During a remembrance ceremony held in the oratory of the Austrian National Library the Chairman of the National Fund’s Board of Trustees, National Council President Wolfgang Sobotka, the General Director of the Austrian National Library, Johanna Rachinger, and the Secretary General of the National Fund, Hannah Lessing, stressed the importance of this form of restitution. It paved the way for other museums and libraries to do the same, due to the inexpediency of a public auction of the “heirless” books.
Johanna Rachinger was keen to stress that, “The restitution of the books looted during the Nazi era is not only a legal obligation but also a moral one. I’m glad, therefore, that with today’s restitution and simultaneous repurchase of 2,255 heirless books we have been able to take a further significant step towards fully addressing this injustice.”
Hannah Lessing recalled the 1998 Washington Principles relating to Nazi-confiscated artworks: “Heirless” books had been a subject of discussion at the international looted art conference held in Berlin in November, she continued. “I have experienced myself the joy of having a book returned that was looted from family members 80 years ago. Despite intensive research efforts, the books being assigned to the National Fund from the holdings of the Austrian National Library today are unable to be returned to the heirs of their former owners; but it is nice that they will now have a permanent home in the library.”
“Nazism and the so-called ‘Anschluss’ of Austria in March 1938 signaled the onset of one of the darkest chapters of Austrian history. For decades, Austria was anchored in the collective memory as the ‘first victim’ of the Nazi regime and was far too reluctant to examine its role as a perpetrator of Nazi crimes. The work of the National Fund to put right these injustices – albeit very belatedly – is an exceptional achievement”, stated National Council President Wolfgang Sobotka.
For the most part the collection consisted of judaica and hebraica. Some of the books originated from holdings that had been destined for the Nazi planned but unrealized “Central Library of the Universities” and the “Führer’s Library” in Linz; others from holdings that had been accumulated and stored at a synagogue in Trieste, coming later into the possession of the National Library.
The Provenance Report produced by the National Library in December 2003 listed around 52,000 individual items as potential “Nazi loot”. According to the Library, approx. 49,000 of these were returned to their previous owners or their heirs. The first batch of around 8,300 “heirless” books that could not be restituted were assigned to the National Fund and simultaneously repurchased for the Library in 2010.

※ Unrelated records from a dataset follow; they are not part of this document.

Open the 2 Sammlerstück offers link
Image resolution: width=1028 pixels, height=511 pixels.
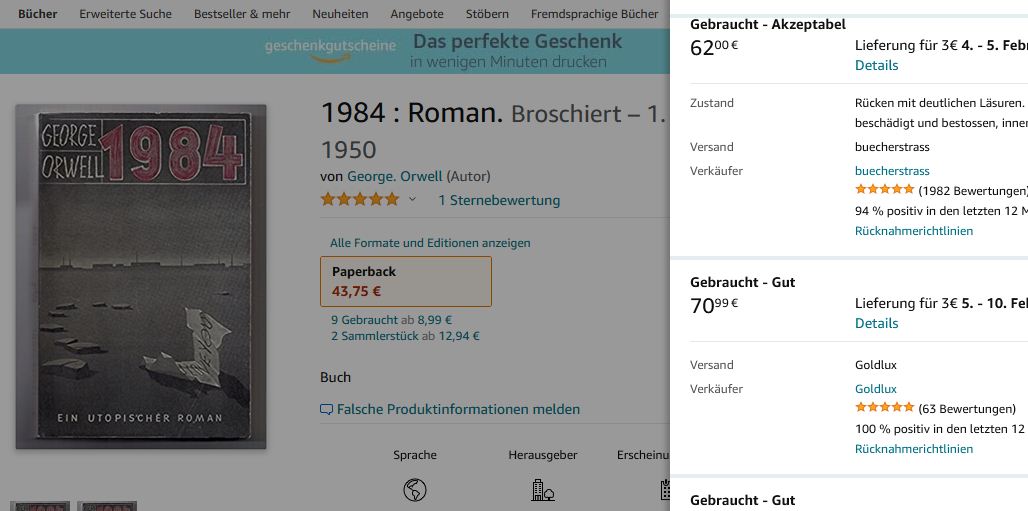click(x=374, y=336)
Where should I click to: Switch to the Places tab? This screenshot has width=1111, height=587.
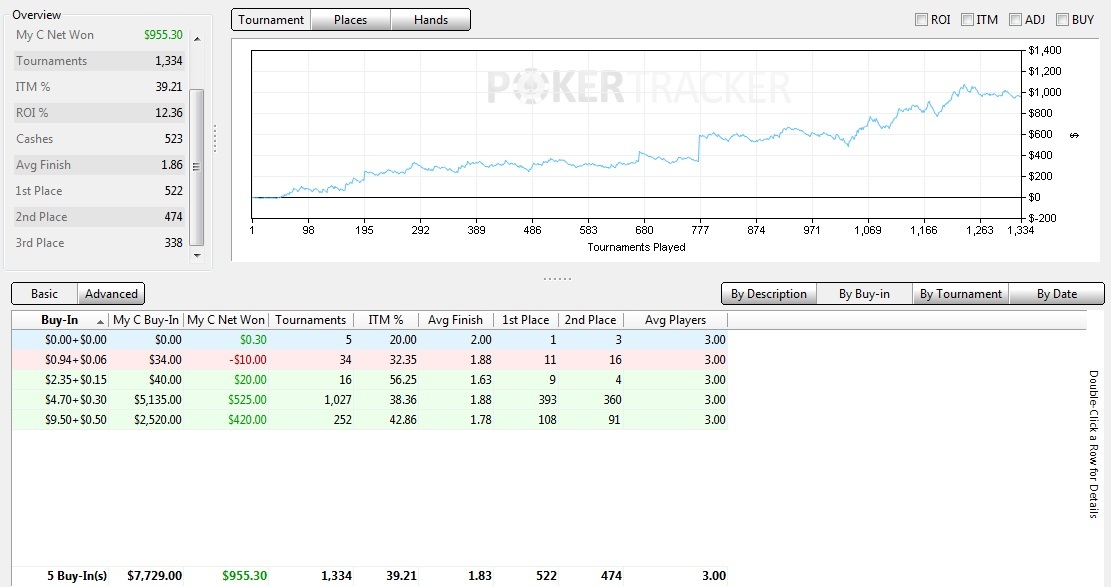(351, 20)
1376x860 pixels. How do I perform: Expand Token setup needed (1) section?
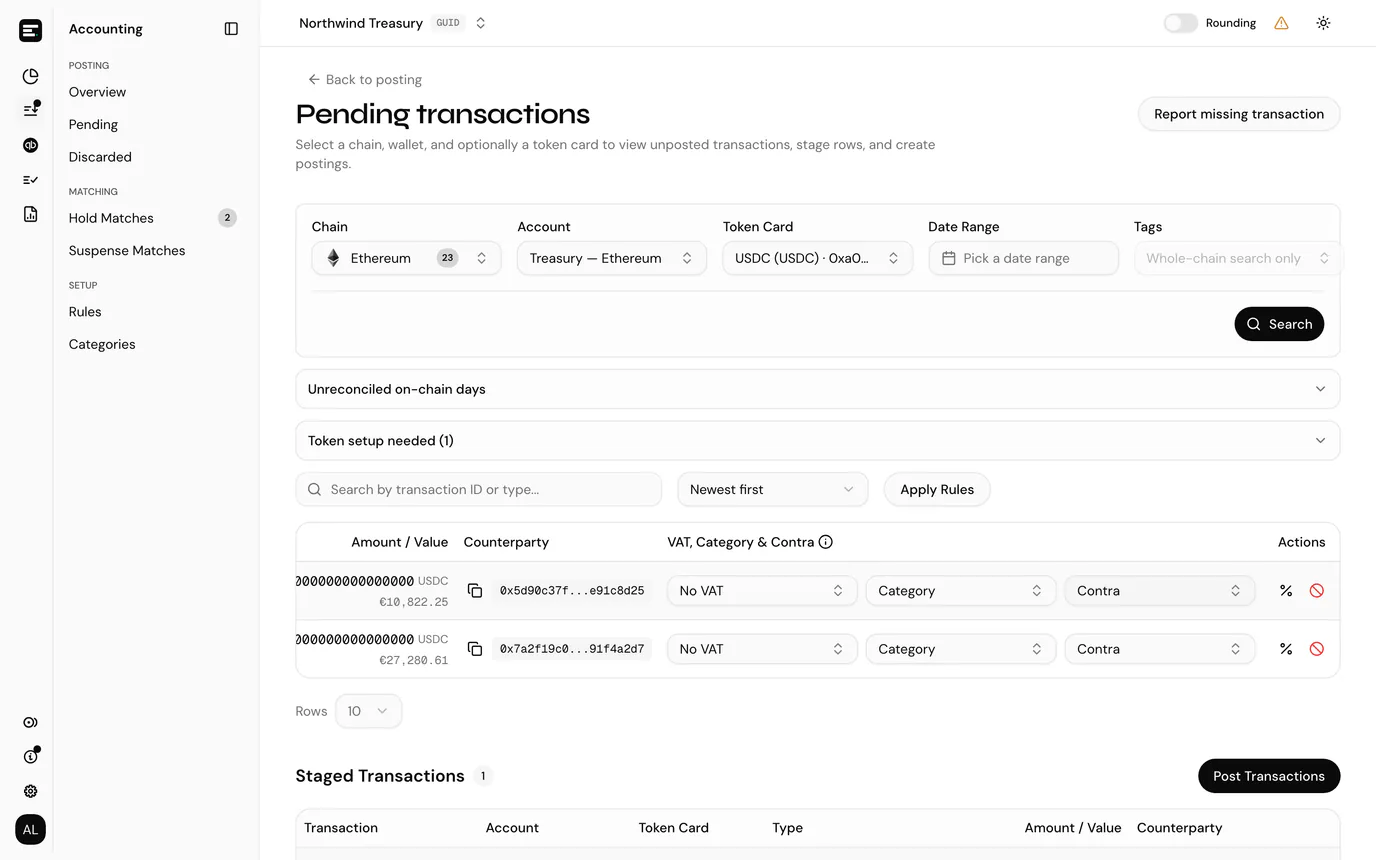(x=817, y=441)
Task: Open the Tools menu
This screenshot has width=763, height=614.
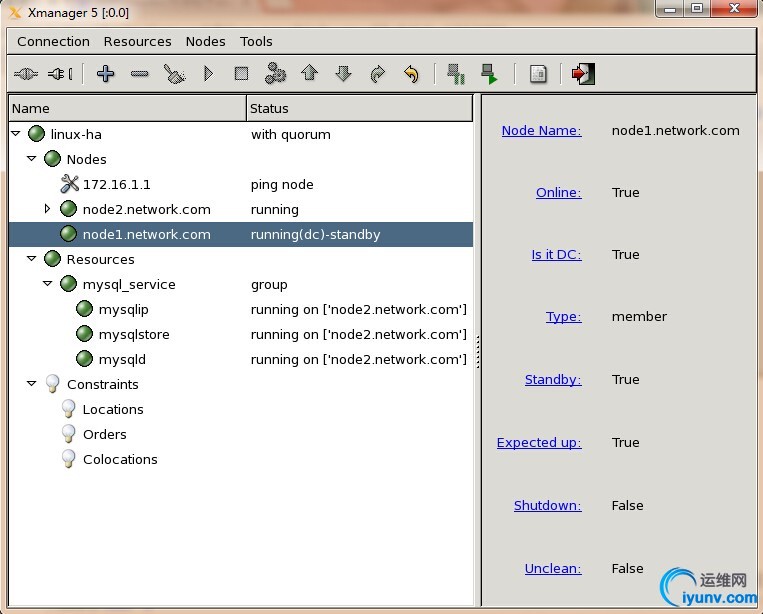Action: tap(256, 41)
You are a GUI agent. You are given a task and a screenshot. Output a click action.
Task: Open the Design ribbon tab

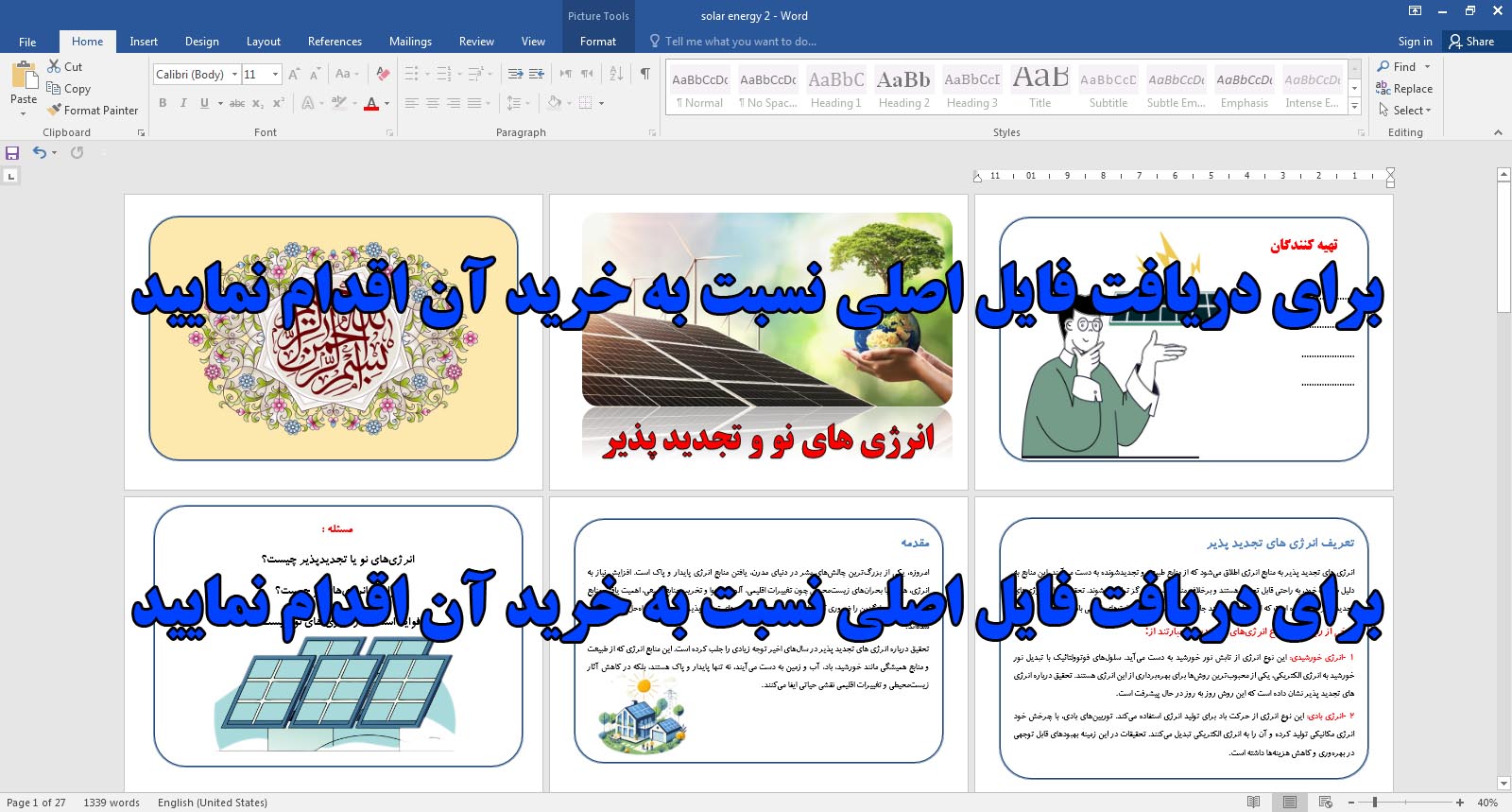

The Art Restitution Act gave the National Fund a mandate to monetize “heirless” publicly-owned art objects to benefit the victims of National Socialism in1998/99. It stipulated that all avenues must be exhausted in the attempt to trace and contact potential restitution beneficiaries before the items are sold. In order to meet this requirement the National Fund operates an art database (www.artrestitution.at) to support the art restitution bodies of the Federation and the City of Vienna in their search for heirs. Objects whose owners can no longer be ascertained are assigned to the National Fund to be sold. The National Fund uses the proceeds from such sales to benefit the victims of National Socialism.